Spending Review 2025: Connected Places Catapult response

Below are some reflections on what the Spending Review could mean for the Connected Places Catapult across our three focus areas; transport, built environment and local growth, and data and digital.
What is the Spending Review?
The Spending Review is a chance for the Government to set out its spending programme for the duration of the Parliament. This one sets out the UK Government’s spending plans through to the end of the decade, so beyond the end of this Parliament. It is aimed at “Britain’s renewal: its security, health and economy” and confirms departmental budgets for day-to-day spending up to 2028–29 and capital investment through to 2029–30.
What did it look like for the Connected Places Catapult?
This Spending Review marks quite a significant statement of intent from the Government on the future direction of investment across infrastructure, innovation, and public service reform. There is also a long-term focus on driving productivity and resilience across the UK.
This includes commitments to harnessing digital technologies, unlocking local growth, and supporting mission-led innovation, with notable uplifts in science and technology, affordable housing, and place-based growth.
Overall, departmental budgets are projected to grow by 2.3% per year in real terms, with a stronger 3.6% growth in capital investment. Over the Spending Review period, 2026/27 to 2029/30, investment in R&D will be £86 billion overall, rising from £20.4 billion in 2025/26 to £22.6 billion in 2029/30.
Of course, Government departments will now be working through the details of out how to spend their allocations. We will be working closely with Government to offer projects that ensure that spending in all departments is focussed firmly on innovation, as well as making places greener, and more inclusive and prosperous.
Below are the key highlight announcements relevant to our work at the Catapult:
Transport
Transport featured prominently in this Spending Review, with a clear focus on integrated, clean, and responsive networks. These commitments align with the Catapult's work efforts to bring forward innovation in transport planning, delivery, and decarbonisation – ensuring better experiences for users and better outcomes for places.
Key highlights include:
- £15.6bn for Transport for City Regions (TCR) to support new trams, rail connections, and integrated systems.
- £2.3bn Local Transport Grant for towns and cities outside TCR regions to support congestion relief, bus lanes, and cycling schemes.
- A £2.2bn multi-year settlement for TfL, supporting renewals and potential DLR expansion.
- £24bn for road infrastructure, and £10.2bn for rail, including major intercity and regional upgrades.
- £2.6bn for transport decarbonisation, enabling EV infrastructure and sustainable transport options.
- The Transport AI Action Plan, which sets out the Government’s approach to responsible AI adoption in mobility.
Built Environment & Local Growth
The Spending Review also sought to strengthen the conditions for innovation-led regeneration and signal a shift towards greater recognition of the value of place-based growth.
There are explicit commitments to not only drive growth in city regions, but to also improve connectivity between cities and the towns that surround them.

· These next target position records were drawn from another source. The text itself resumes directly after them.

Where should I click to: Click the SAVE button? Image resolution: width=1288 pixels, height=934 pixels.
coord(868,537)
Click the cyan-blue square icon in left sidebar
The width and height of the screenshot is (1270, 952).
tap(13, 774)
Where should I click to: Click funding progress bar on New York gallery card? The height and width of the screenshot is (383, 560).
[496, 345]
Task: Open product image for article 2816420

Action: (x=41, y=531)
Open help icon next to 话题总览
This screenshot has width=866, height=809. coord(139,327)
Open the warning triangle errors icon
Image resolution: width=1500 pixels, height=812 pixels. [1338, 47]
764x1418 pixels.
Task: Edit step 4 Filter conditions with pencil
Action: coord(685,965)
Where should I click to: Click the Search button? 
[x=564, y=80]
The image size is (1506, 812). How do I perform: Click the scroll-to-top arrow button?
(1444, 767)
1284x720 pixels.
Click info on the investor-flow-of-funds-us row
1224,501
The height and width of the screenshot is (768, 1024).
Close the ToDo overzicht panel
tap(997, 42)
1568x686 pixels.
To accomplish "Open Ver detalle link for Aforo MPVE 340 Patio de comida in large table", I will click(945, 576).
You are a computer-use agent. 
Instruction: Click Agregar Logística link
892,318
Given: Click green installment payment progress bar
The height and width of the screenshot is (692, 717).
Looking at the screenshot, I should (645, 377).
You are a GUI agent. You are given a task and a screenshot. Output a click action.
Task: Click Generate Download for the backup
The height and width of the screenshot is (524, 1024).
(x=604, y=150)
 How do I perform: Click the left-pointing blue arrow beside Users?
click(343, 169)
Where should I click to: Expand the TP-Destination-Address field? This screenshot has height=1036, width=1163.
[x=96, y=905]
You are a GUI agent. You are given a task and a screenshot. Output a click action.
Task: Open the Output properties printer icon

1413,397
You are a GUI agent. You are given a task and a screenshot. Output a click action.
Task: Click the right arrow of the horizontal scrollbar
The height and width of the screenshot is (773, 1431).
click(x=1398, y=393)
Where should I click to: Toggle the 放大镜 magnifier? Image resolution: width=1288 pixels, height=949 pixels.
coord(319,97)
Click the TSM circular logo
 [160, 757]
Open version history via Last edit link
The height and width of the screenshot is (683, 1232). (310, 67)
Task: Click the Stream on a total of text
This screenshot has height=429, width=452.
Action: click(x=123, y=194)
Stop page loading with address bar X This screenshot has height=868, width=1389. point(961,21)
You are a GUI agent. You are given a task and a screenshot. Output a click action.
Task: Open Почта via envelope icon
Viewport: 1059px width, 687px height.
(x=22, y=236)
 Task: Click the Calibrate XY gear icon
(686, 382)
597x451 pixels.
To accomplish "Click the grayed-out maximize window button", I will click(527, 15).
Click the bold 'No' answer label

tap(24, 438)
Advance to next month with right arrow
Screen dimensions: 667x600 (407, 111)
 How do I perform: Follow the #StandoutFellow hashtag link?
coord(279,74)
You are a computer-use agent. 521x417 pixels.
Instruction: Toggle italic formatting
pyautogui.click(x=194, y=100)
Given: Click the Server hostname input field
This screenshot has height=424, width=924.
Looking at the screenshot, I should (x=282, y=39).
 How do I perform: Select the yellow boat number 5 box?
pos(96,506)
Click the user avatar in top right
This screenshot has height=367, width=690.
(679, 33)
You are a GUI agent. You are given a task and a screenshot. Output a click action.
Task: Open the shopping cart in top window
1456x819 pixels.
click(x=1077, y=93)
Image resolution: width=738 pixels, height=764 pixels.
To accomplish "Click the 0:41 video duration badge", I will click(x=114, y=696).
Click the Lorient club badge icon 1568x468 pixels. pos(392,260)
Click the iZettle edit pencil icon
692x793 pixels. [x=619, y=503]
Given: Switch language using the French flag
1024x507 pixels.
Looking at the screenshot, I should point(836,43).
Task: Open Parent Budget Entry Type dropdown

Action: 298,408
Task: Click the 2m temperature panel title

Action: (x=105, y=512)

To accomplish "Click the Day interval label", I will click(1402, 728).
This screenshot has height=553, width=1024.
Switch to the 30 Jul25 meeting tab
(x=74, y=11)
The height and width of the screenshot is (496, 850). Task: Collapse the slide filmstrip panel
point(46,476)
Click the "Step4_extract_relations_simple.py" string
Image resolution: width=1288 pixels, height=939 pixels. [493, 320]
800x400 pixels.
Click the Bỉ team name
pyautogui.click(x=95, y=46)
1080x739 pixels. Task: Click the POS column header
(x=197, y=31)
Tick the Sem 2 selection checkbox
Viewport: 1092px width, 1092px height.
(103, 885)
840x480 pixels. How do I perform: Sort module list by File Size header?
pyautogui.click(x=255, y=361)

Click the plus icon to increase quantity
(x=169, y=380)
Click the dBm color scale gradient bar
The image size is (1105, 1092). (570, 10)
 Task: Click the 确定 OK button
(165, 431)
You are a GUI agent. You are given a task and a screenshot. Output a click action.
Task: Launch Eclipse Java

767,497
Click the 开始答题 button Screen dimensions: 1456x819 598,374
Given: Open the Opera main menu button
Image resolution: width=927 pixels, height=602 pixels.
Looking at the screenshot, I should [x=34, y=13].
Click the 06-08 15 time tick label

The announcement of £15.6bn for Transport for City Regions (TCR) to empower metro mayors to deliver better connectivity across the country is a step in that direction.
The Government has also established a new Local Growth Fund for city regions, in the North and Midlands, as well as targeted investment in 350 deprived communities across the UK to support regeneration and public realm improvement. In addition to this it has also established a Growth Mission Fund to invest £240 million of capital in projects that enable local job creation and the economic regeneration of local communities.
One potential game changer at the local level is the announcement to modify. Green Book guidance so that value can be attributed to regional investment is a potential a game changer at the local level. This is an opportunity to make it easier to develop place-based business cases for public investment, including outside London and the Southeast.
Digital & Data
The Spending Review places digital transformation at the heart of the Government’s strategy for economic growth and public service modernisation.
Key announcements:
- The Department for Science, Innovation and Technology (DSIT) has announced investment of £86bn over the Spending Review period, reaching £22.5bn a year by 2029/30
- £1.9bn for cross-government digital transformation – Supporting the GOV.UK App and Wallet, cybersecurity upgrades, and productivity-enhancing AI tools across departments underpinned by a Government Digital and AI roadmap due in the Autumn
- A commitment to create a National Data Library to enable smarter, faster decision-making across public services by unlocking the full value of public data.
- £2bn for Government to deliver on its AI Opportunities Action Plan published early this year
- £500m for the Government’s R&D Missions Accelerator Programme which will leveraging £1.5bn in private investment into innovation challenges that support the government's missions
- £750m for a new UK supercomputer at Edinburgh University – Enabling breakthroughs in fields from drug discovery to climate modelling and fusion energy.